Welcome to the first update after the summer break. During the last week Molly has attended a plenary session in Strasbourg. This takes place once every four weeks and is the time MEPs debate and vote on resolutions and legislation. The refugee crisis has of course dominated proceedings inside and outside the European Parliament in recent weeks. But there have been plenty of other important issues on which MEPs have voted.
This week the European Parliament adopted a resolution on the refugee crisis, with a large majority, calling for the creation of a permanent binding scheme for distributing asylum seekers across the EU. The UK has refused to be involved in such a scheme. Molly said:
“The wave of compassion that has swept through our country in response to this crisis is something that has impressed and moved me. The response by David Cameron and his government on the other hand has been inhumane and has failed to live up to our historically high standards. We are one of the richest and largest countries in the EU yet we are failing to play our part. We should follow Germany’s lead by taking a much larger number of refugees and securing safe routes for them to travel so bringing an end to the deadly business of refugee smugglers.”
Molly has been highly vocal on the refugee crisis. She penned a much discussed article, published in New Statesman, in which she compared the language and attitudes towards refugees with that shown towards Jews fleeing persecution in 1930’s Europe. There was also coverage of her comments on the crisis in The Independent newspaper as well as in regional papers. She signed a cross party letter to David Cameron urging him to take part in an EU resettlement scheme to address the crisis.
Tories kick out Navitus Bay wind farm
Molly has said the decision by the government to block the Navitus Bay wind farm off the coast of Bournemouth is another example of the government’s ‘ideological obsession against renewable energy’. The scheme would have involved 121 turbines 10 miles off the Dorset coast and generated enough renewable electricity to power 700,000 homes. Molly says:
“Opponents have argued that Navitus Bay would threaten the Jurassic Coast. The rising sea levels and storm surges associated with climate change are a far greater threat to this wonderful coastline. Projects like Navitus help to reduce the carbon emissions responsible for changing the planet’s climate. This Tory government is stuck in a dark age, attached to dinosaur industries, with an increasing risk the lights are going to go out. The solution is clear but one the government is making harder and harder to realise: renewable energy projects that can help us transition quickly to energy security in a clean and green way.”

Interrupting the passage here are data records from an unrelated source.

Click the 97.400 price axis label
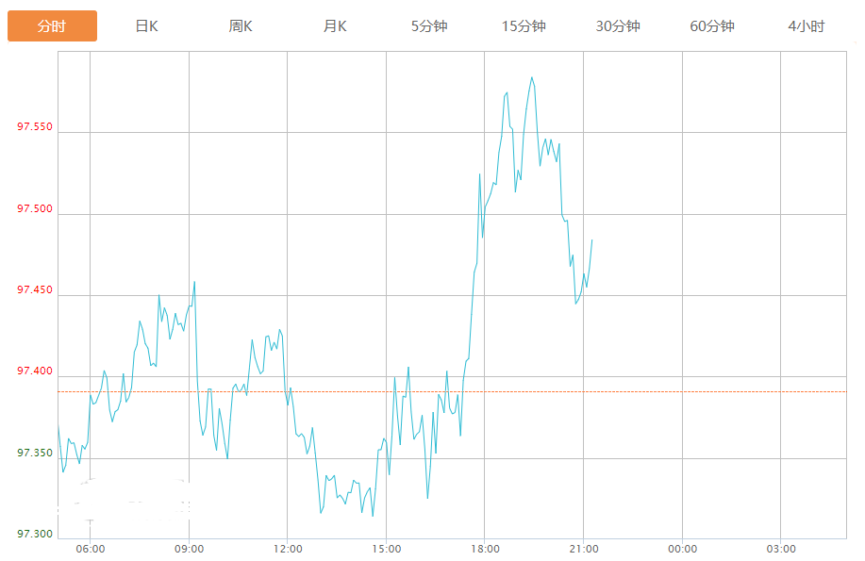This screenshot has height=561, width=865. [35, 371]
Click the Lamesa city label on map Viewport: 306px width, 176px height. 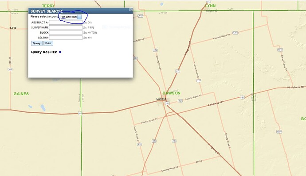pos(161,99)

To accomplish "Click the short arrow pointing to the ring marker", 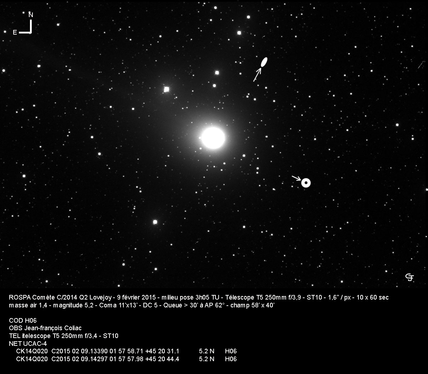I will 296,178.
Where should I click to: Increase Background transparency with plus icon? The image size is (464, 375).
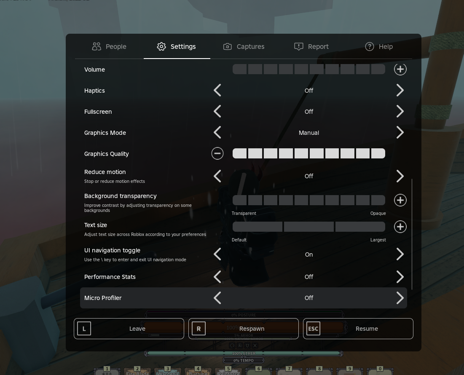click(400, 200)
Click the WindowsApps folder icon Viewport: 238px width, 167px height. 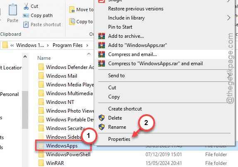click(x=41, y=146)
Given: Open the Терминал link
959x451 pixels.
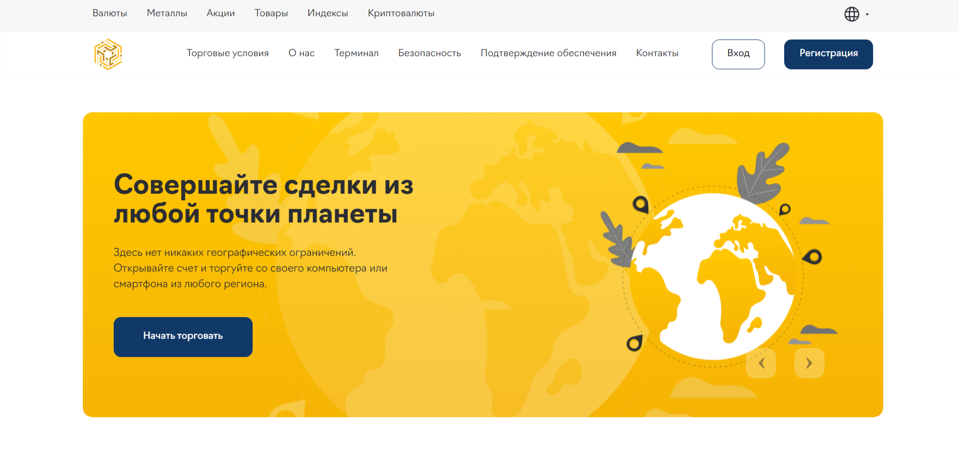Looking at the screenshot, I should pos(356,53).

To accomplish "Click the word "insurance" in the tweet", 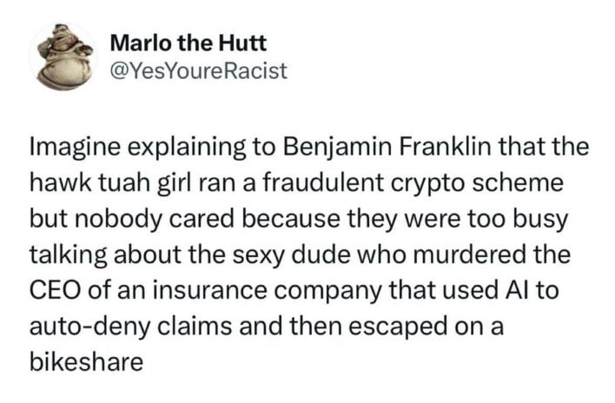I will click(x=195, y=290).
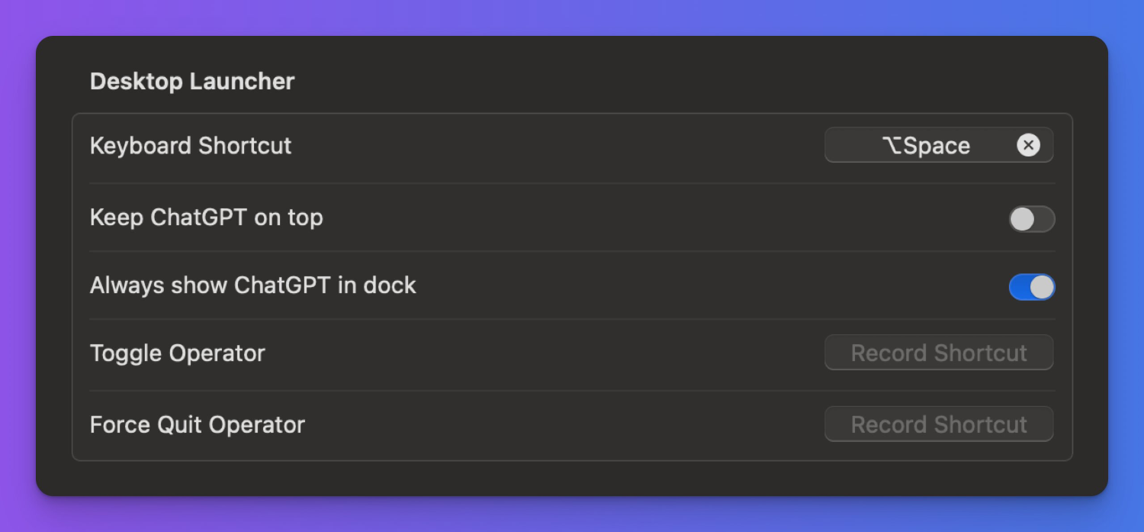Click the word Space in shortcut recorder
Screen dimensions: 1144x532
tap(937, 146)
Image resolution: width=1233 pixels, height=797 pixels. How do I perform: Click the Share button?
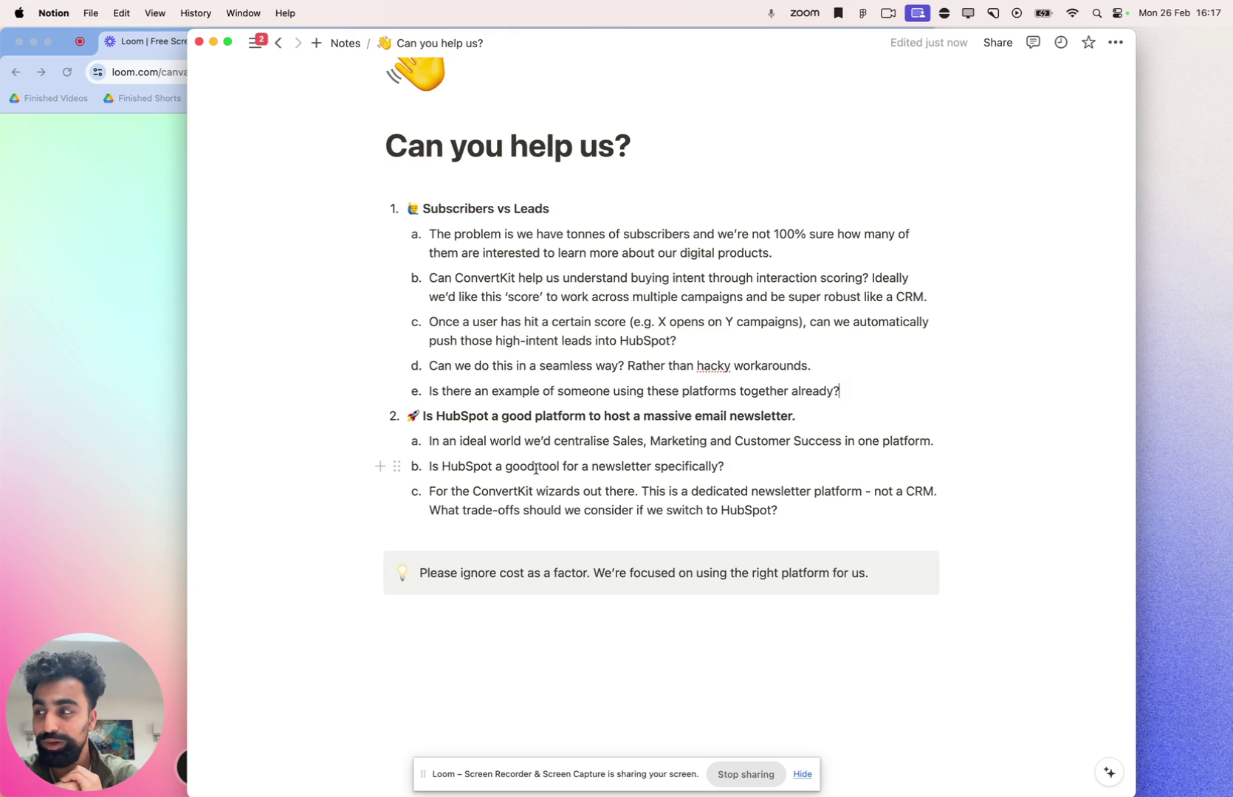point(997,43)
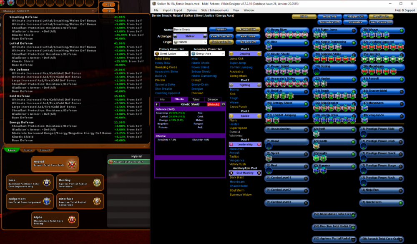
Task: Click the empty enhancement slot under Boxing
Action: click(317, 72)
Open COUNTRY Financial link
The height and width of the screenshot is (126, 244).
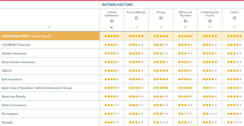(16, 45)
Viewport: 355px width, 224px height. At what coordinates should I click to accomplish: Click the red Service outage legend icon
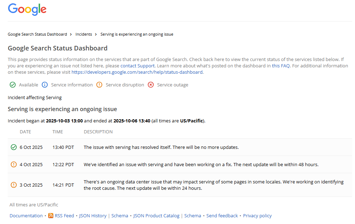point(151,85)
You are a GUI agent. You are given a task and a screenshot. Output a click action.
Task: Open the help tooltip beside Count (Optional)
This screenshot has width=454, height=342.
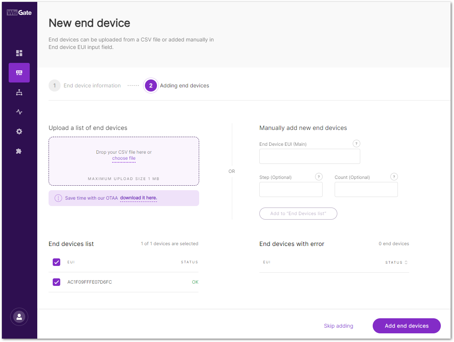[x=394, y=176]
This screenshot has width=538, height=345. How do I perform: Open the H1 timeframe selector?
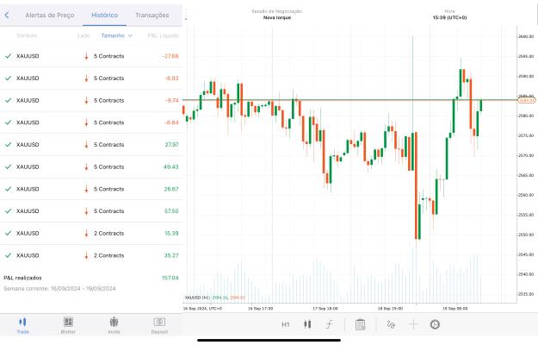286,324
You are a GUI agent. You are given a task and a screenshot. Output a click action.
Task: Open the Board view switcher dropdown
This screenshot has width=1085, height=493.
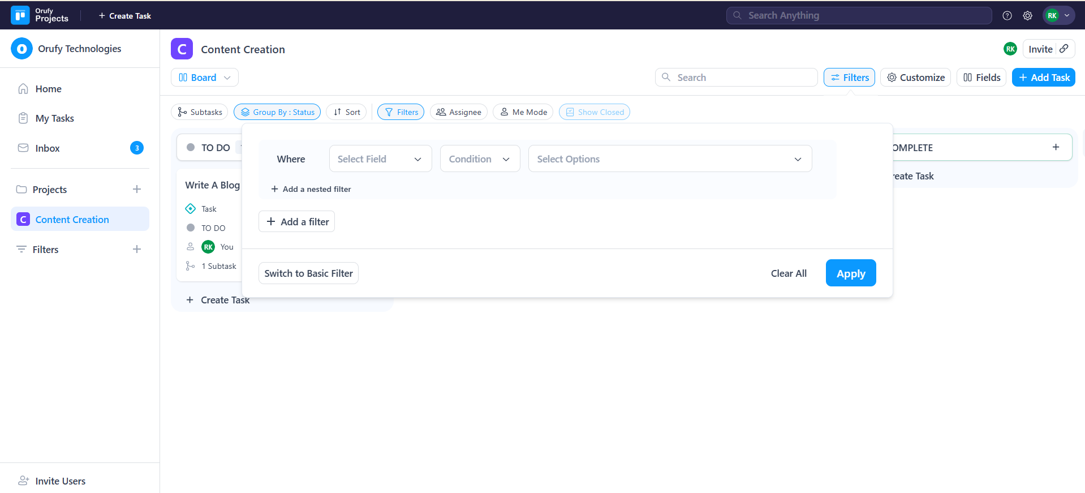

Parliament backs ban on cloning
The European Parliament voted on draft EU legislation on the cloning of animals. Molly welcomed the vote, which would introduce a comprehensive ban on cloning, and on the placing on the market of food from clones and their descendants. Molly says:
“Greens in Europe are deeply committed to animal rights issues and have been at the forefront of the campaign for a European ban on the sale of meat and dairy products from both clones and their descendants. I support a complete exclusion of clones and their offspring from the food chain, and for a ban on imports of clones and of food derived from cloned animals.”
Molly helps launch Exeter Pound
Molly was a key speaker at the launch of Exeter’s own local currency, the Exeter Pound, on the 1st of September. The launch was also attended by European 10,000m champion Jo Pavey, who appears on the £20 note. The Exeter Pound joins other local currencies in the South West, including the Totnes Pound and Bristol Pound. Molly says:
“Every time you spend a local currency you are changing the way the economy works and making a statement against what’s wrong with our global economy. It’s not a radical, weirdy green thing – it’s an eminently sensible and practical way to build strength in the local economy.”